Sunday, 11 December 2011

Taking Care, Being Fair and Quality agendas in education

Educational institutions have a tendency to obfuscate the path to educational success. When students just want to know how to pass the degrees which they now have to have (and to pay for) to get anywhere in their lives, Universities find ways of making it "more complicated". Obfuscation often takes the form of 'quality improvements': political agendas to which students have to conform, ranging from 'Information literacy', 'personal development planning', 'internationalisation', 'professionalism', 'employability' etc all of which increasingly become burdensome and swamp the curriculum as the criteria for satisfactorily meeting these constructed learning requirements are understood by no-one: neither learners nor teachers.

Why does this happen? I think it's got something to do with technology and institutional anxiety to "do what technology cannot do" as a means to guaranteeing some role for universities in a world where more and more actual learning goes on on YouTube and Wikipedia. The ever ratcheting-up of quality criteria is the response of the institution who believes that this sort of 'quality' is what their customers want. Yet whilst YouTube can teach people about diffferential equations and Keynesian economics, it cannot award certificates.

What if the raising of compulsory schooling to (at least) 21, or until you get a degree, has more to do with the economy finding ways of maintaining education as a vital part of the service economy, rather than meeting 'skills' agendas?? There has been a key political and economic shift in the last 20 years. Governments used to think directly in terms of skills and promote skills development by funding education programmes (and other 'quality' initiatives in universities!). But maybe this isn't the agenda now. Maybe it is about keeping the education industry going...

Looked at this way, students are in a difficult situation - they are the pawns for keeping the system going: placed in an impossible situation where they either pay their fees for their degrees, or face a future in a professional wilderness where it becomes increasingly difficult to get a job without having paid your fees for a degree. And a good deal more of those available jobs will be in education itself, or in fields associated with it.

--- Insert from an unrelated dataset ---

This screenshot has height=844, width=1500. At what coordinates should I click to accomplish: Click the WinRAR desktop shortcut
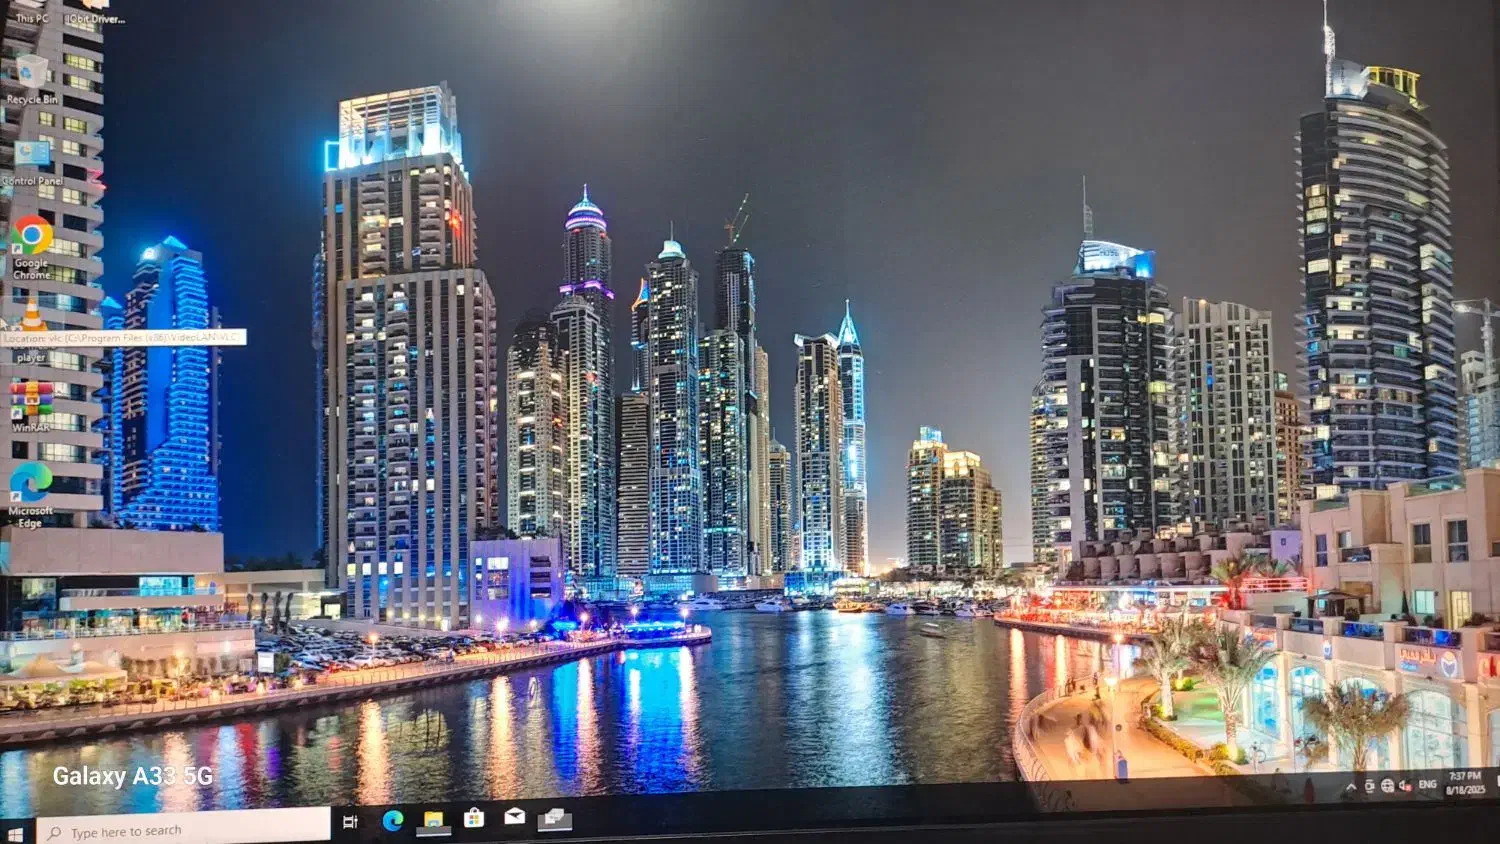click(32, 399)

Quality agendas then become pernicious. Because they make the process of being awarded a certificate more difficult, less transparent and potentially unfair. After all, the over-dependence on individual judgement already introduces levels of uncertainty into the system. Couple this dependence on individual judgement with increasingly nebulous areas where those judgements have to be made, and you have a double-whammy for students: "how do I pass my degree?" "get on the right side of Dr x, whilst adhering to the requirements of quality agendas a, b and c - each of which are pretty incomprehensible and open to interpretation".

This is nonsense.

There are two fundamental things that must happen in educational processes:

  1. TAKING CARE
  2. BEING FAIR

Good teachers take care of their students, steering them through the difficult emotional landscape of learning. Institutions need to ensure that good care is a universal across all teaching. But more importantly, institutions must be fair with their students, ensuring that all students know where they stand and understand what it is they have to do to pass, and ensure that one student in one part of the institution doesn't stand a better chance of passing than another of equal ability.

As institutions globalise and expand their provision internationally and nationally, it is getting harder to BE FAIR. Dissonance between individual judgements causes 'autistic ruptures' within institutional processes which can be deeply unfair to students and which are fundamentally out of their control.

As education has been made increasingly compulsory over the last 100 years, the process has been accompanied by increasingly standardising assessments (often against much opposition). That means standardising the 'fairness bit' - ultimately to make it more fair, and to take away the element of 'pleasing Dr x'.  I think it's time Universities standardised their assessment. That would mean they could concentrate on "TAKING CARE", whilst "BEING FAIR" became part of a separate process.